**WHAT TO DO**
From the entries below, extract every line that contains the string "agent", and list those lines.

===== SUPPLIED DATA =====

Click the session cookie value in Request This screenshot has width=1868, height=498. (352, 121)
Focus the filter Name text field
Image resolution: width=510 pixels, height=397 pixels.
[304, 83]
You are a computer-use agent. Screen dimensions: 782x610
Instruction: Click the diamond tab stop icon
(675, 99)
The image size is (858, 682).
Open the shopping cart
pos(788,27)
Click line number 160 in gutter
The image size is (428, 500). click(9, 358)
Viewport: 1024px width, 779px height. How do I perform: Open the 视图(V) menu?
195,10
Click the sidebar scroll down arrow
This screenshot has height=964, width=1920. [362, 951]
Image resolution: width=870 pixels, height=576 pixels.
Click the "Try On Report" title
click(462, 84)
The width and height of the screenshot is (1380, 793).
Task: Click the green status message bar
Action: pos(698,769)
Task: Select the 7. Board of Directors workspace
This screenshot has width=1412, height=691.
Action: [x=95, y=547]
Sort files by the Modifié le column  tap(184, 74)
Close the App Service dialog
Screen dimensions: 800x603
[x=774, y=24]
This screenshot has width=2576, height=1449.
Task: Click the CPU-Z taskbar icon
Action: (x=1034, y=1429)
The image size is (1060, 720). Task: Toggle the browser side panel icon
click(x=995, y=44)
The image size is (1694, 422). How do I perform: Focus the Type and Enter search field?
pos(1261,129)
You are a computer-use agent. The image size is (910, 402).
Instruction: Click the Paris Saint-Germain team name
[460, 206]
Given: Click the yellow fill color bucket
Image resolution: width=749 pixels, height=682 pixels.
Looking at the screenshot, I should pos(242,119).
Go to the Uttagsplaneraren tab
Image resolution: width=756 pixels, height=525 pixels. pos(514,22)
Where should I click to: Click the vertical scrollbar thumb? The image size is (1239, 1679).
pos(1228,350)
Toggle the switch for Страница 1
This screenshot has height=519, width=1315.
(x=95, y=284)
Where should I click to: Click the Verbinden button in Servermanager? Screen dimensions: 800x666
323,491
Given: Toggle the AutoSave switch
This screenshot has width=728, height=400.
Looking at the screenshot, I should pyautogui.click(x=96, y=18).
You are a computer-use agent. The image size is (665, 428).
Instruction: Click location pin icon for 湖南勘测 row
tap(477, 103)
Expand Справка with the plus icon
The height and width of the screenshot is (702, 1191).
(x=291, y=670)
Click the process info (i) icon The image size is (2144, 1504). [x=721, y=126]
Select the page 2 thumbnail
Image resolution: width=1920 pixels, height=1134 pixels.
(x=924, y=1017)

=====

**FULL SOLUTION**
You are a computer-use agent. Screen dimensions: 782x610
You are a computer-use agent. The image size is (910, 402).
You are a computer-use agent. The image size is (665, 428).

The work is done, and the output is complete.